Editorial Desclée De Brouwer.

ÍNDICE

Introducción: Bajo el peso de la culpa

  1. La génesis: ¿cómo nace la culpa?

En la especie humana
Una creencia culpabilizadora: la doctrina del “pecado original”
En el individuo particular

  1. Los efectos: desolación y hundimiento

Autorreproche, miedo y castigo
Hundimiento
Adictos a la culpa, adictos al castigo

  1. La trampa: la culpa es una creencia errónea

Una convención cultural basada en creencias erróneas
El punto decisivo: ¿un yo libre y hacedor?
El testimonio de los sabios
Salir de la creencia errónea

  1. La comprensión: de la culpabilidad a la responsabilidad y al reconocimiento de lo que somos

Desde la psicología: de la culpabilidad a la responsabilidad
Desde la espiritualidad: la culpa no existe
¿No hay nada que hacer?
La comprensión: donde todo encaja

  1. El camino sabio o espiritual: confiar siempre

Resistencias a confiar
Invitación a confiar
Confiar es amar lo que es
Confiar es vivir diciendo “sí”
Confianza, aceptación y responsabilidad

 

INTRODUCCIÓN
BAJO EL PESO DE LA CULPA

La culpa es una creencia errónea, de efectos devastadores.

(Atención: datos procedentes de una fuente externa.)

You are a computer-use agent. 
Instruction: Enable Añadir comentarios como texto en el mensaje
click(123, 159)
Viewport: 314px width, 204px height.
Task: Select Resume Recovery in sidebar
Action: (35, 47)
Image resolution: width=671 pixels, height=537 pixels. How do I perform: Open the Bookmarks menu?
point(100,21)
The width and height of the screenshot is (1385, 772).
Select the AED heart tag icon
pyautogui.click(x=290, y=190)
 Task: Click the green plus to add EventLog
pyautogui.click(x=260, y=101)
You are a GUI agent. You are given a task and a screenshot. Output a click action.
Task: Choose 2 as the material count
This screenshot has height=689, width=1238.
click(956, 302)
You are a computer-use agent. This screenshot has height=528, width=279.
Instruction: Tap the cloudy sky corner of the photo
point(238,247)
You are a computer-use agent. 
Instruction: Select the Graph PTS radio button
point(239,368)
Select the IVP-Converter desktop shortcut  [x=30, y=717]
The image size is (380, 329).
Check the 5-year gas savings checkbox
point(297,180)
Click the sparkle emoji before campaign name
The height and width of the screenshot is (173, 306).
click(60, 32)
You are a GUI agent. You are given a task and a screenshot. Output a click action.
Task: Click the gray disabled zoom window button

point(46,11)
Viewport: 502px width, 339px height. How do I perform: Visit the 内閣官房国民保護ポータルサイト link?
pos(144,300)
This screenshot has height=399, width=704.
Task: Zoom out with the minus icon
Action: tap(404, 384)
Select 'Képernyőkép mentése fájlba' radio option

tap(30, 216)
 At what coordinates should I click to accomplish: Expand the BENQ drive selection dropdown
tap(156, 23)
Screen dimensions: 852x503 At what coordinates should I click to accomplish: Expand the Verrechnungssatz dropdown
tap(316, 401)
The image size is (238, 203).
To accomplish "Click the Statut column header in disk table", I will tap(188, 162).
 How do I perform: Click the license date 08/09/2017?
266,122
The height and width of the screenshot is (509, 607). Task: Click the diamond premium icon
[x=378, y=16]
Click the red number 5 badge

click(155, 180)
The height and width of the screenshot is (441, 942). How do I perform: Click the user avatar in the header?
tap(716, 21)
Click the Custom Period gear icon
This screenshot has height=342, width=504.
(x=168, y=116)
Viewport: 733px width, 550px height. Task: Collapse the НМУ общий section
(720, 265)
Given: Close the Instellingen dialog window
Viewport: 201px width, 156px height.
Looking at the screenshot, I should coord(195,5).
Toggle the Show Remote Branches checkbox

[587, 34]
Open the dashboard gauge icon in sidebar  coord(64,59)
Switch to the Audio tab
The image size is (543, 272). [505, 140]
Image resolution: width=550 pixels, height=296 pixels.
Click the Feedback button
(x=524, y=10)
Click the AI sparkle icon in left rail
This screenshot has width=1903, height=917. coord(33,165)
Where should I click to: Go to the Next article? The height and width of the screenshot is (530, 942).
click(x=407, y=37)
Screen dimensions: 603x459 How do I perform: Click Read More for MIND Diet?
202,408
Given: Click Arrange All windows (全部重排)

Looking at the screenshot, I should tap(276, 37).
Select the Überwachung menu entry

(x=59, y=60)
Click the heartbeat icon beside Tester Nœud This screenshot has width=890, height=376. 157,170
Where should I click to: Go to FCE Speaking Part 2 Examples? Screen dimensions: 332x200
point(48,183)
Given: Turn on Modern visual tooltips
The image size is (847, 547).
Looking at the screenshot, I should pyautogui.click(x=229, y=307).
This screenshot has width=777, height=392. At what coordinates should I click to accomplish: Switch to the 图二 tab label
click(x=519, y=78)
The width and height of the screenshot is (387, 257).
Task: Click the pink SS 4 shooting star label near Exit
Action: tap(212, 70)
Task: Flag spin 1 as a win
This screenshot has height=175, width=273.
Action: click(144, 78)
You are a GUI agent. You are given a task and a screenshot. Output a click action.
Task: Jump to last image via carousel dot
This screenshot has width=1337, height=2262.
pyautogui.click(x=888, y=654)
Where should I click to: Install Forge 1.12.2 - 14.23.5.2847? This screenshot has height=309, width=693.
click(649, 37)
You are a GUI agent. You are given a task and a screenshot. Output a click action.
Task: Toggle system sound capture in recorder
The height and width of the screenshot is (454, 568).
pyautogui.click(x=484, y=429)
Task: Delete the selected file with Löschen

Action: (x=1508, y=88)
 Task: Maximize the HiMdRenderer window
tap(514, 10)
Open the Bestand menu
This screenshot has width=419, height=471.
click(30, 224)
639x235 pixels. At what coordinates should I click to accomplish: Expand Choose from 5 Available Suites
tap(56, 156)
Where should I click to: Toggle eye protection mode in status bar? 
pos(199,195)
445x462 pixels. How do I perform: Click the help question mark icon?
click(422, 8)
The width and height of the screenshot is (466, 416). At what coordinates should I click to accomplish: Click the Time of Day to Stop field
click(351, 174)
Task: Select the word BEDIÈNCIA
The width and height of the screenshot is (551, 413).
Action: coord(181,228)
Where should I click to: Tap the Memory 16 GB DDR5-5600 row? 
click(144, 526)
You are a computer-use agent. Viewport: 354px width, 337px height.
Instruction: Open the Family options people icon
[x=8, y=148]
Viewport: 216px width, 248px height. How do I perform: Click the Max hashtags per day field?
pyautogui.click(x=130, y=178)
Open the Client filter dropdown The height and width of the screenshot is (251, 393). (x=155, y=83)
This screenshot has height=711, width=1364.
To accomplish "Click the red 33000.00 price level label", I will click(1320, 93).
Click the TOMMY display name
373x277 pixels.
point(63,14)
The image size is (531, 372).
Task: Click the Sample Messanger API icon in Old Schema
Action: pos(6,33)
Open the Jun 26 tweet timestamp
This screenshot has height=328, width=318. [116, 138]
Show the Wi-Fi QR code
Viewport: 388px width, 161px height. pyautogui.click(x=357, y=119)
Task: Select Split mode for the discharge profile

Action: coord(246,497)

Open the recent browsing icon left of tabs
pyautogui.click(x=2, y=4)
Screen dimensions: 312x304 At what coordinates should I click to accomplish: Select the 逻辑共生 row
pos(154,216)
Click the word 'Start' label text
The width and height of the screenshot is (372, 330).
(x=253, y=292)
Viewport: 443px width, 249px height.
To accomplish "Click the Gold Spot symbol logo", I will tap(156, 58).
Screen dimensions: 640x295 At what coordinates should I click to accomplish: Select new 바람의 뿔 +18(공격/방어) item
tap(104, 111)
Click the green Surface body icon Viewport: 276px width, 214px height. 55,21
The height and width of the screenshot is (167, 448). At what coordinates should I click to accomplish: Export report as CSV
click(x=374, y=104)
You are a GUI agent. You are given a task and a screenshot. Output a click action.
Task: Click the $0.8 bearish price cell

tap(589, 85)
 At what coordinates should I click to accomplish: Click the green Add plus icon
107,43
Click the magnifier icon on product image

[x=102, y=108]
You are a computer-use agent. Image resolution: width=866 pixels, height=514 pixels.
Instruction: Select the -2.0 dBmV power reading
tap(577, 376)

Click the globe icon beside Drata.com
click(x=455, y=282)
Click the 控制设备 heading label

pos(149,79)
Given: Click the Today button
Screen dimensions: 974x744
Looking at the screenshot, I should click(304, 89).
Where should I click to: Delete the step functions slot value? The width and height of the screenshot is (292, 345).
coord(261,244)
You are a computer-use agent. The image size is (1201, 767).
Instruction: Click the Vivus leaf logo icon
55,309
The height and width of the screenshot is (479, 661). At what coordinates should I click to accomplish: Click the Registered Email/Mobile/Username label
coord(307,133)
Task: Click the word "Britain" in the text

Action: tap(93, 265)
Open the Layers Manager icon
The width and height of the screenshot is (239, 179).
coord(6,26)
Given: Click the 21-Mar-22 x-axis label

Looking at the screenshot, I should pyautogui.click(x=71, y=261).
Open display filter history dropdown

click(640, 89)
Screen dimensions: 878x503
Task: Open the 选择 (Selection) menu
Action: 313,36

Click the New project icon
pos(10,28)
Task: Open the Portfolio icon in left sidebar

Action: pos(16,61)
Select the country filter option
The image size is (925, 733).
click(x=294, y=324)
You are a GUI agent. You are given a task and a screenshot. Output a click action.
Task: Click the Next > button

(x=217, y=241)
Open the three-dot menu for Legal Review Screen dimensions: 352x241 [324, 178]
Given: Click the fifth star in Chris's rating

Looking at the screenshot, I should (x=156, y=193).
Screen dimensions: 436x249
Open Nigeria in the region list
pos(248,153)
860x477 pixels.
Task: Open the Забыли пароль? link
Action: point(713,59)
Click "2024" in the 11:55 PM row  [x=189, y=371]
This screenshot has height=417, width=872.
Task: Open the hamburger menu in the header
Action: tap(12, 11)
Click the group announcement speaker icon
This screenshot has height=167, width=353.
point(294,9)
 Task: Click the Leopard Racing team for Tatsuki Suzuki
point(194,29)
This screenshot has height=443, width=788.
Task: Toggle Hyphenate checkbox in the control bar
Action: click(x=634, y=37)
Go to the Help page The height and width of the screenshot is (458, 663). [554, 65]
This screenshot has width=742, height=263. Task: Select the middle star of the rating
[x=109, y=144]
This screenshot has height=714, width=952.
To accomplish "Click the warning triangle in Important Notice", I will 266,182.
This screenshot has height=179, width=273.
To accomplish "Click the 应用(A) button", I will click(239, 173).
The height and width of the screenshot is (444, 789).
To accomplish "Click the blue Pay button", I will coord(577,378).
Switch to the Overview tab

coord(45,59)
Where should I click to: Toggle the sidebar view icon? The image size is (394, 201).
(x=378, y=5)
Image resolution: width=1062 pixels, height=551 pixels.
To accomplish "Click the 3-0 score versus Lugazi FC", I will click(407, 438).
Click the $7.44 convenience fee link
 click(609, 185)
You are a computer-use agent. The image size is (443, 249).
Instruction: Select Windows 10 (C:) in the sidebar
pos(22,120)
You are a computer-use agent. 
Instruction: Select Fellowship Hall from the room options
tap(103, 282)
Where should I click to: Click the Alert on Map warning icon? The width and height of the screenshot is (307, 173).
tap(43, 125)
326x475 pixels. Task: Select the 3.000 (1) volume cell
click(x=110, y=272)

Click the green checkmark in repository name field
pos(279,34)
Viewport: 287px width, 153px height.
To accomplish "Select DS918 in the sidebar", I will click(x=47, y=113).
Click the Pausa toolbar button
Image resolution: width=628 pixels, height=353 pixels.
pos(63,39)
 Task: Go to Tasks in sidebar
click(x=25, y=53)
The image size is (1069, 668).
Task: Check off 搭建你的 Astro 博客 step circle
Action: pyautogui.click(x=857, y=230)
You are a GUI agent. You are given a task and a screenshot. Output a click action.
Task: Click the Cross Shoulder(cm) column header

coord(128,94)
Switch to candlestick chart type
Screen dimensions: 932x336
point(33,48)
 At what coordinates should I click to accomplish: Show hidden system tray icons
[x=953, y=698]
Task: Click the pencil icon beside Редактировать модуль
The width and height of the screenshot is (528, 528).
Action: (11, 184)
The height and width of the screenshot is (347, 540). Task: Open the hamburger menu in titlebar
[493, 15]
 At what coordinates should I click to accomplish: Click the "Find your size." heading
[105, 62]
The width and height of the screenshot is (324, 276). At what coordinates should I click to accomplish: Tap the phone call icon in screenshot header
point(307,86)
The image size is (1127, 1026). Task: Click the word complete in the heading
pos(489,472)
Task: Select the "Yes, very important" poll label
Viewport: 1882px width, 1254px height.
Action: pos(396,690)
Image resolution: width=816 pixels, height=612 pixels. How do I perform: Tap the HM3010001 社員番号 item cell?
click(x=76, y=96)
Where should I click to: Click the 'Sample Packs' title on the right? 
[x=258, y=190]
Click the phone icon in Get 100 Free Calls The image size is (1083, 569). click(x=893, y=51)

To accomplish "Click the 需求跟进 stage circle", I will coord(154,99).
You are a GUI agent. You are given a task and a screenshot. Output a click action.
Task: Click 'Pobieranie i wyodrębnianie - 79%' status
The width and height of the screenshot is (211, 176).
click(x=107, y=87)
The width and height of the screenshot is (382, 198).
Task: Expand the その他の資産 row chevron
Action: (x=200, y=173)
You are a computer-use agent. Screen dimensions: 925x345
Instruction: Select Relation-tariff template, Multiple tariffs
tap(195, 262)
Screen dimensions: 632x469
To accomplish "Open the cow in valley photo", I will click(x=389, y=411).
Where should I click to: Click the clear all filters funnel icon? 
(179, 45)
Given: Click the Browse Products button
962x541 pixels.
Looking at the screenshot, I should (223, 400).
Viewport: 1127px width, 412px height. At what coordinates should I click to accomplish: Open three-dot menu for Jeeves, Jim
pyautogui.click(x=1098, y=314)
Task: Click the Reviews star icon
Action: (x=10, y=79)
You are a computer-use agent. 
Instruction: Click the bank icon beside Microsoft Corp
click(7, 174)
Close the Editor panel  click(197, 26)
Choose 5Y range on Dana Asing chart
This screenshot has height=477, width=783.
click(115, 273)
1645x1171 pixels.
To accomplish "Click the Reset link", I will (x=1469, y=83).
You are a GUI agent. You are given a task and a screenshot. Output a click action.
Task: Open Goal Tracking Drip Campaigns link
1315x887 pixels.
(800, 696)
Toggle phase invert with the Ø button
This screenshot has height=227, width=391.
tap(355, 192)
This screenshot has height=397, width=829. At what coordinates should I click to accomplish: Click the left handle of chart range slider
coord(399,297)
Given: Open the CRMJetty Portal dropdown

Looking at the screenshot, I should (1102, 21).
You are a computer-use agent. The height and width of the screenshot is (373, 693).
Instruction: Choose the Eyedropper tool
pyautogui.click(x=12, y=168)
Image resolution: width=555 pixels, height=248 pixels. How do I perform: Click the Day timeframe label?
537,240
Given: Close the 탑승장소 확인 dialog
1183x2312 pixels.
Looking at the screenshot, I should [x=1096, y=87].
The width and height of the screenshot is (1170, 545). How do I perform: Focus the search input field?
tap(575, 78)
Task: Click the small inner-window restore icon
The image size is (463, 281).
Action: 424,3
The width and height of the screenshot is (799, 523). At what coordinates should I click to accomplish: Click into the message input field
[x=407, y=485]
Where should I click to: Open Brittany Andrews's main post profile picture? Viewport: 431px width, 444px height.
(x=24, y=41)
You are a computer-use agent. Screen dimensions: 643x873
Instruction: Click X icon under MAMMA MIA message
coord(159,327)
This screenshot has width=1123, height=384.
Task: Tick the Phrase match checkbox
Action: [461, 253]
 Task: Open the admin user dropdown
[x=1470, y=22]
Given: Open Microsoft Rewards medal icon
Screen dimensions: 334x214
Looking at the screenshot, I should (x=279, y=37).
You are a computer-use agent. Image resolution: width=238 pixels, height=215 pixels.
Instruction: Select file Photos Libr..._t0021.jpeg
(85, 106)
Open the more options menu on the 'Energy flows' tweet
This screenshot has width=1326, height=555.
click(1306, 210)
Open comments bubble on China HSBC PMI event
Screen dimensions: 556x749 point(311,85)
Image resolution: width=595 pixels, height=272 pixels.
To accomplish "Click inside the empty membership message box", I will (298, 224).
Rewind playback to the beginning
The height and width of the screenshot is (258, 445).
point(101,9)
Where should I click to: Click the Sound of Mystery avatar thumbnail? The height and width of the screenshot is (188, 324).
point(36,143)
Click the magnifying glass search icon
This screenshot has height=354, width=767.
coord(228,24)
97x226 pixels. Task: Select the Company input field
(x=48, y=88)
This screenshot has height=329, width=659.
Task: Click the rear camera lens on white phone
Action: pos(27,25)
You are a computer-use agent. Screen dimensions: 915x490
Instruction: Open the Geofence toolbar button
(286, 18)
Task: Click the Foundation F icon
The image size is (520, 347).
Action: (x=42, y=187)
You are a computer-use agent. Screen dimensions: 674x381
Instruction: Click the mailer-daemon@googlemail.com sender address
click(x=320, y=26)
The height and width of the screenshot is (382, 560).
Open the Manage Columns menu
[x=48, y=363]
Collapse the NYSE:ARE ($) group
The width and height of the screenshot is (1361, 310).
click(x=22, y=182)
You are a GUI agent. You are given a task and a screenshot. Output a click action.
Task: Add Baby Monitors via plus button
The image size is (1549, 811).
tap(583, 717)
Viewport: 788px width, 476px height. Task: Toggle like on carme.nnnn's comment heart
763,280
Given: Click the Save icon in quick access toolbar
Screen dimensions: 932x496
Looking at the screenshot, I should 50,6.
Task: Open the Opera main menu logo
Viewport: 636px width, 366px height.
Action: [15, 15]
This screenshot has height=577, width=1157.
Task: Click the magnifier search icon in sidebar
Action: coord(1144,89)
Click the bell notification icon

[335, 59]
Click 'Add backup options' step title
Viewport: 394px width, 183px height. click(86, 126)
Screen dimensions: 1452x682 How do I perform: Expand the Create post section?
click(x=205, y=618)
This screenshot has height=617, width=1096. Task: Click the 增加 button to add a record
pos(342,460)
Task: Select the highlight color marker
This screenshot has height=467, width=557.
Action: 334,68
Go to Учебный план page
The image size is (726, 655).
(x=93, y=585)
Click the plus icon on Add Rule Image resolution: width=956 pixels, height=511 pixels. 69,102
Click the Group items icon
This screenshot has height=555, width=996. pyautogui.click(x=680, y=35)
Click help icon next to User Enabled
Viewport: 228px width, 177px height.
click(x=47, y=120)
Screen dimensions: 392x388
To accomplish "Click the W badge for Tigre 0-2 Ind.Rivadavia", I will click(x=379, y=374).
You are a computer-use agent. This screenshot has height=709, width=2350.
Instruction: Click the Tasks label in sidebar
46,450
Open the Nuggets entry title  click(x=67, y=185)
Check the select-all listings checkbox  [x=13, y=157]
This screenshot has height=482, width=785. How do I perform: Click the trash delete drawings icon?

Pocas cosas han hecho (hacen) tanto daño a la humanidad como la creencia generalizada en la culpa y en el castigo como medio de expiación de aquella. Pareciera como si, de forma premeditada, se hubieran conjugado factores de tipo psicológico, sociocultural y religioso para abonar, sostener y reforzar ambas creencias que, asumidas acríticamente, cumplen la función de sustentar y nutrir un sistema social radicalmente centrado en el ego.

Como resultado, la vida humana, tanto en su dimensión personal como en su dimensión social, queda envenenada de raíz, mientras las personas se ven introducidas en un laberinto de angustia, que se plasma y se proyecta en forma de juicio, condena, reproche, enfrentamiento…: castigo. Solo la liberación de aquella doble creencia hace posible reconocer nuestra inocencia original y vivir en confianza y en amor, hacia sí mismo y hacia todos y todo lo demás. La culpa y el castigo buscan sostener el sistema egoico en el que la humanidad se halla atrapada. Desenmascarar la mentira de esas creencias libera del miedo y de la angustia, amplía el horizonte, ensancha el corazón, recupera la confianza, hace saltar las barreras del laberinto mental que constriñe y nos permite reconocernos como vida que fluye y juega en libertad, como amor que encuentra plenitud y gozo en el hecho mismo de amar. Una vez más constatamos, por experiencia propia, que solo la comprensión libera.

Pocas cosas producen efectos tan devastadores en la vida de las personas como el mal llamado “sentimiento” de culpa. Digo mal llamado porque, hablando con rigor, la culpa no es un sentimiento sino una creencia mental que acusa constantemente con mensajes del tipo: “eres malo, en ti hay algo inadecuado o incorrecto, no estás a la altura, no mereces, has actuado mal y debes ser castigado, eres culpable”…

Como ha escrito Richard Schwartz, “la vergüenza [o culpa visual] es la carga más primitiva, aterradora, tóxica y motivadora de todas. ¿Por qué la vergüenza es tan poderosa? Porque cuando nos sentimos avergonzados [culpabilizados], creemos, en algún nivel, que no valemos nada”[1].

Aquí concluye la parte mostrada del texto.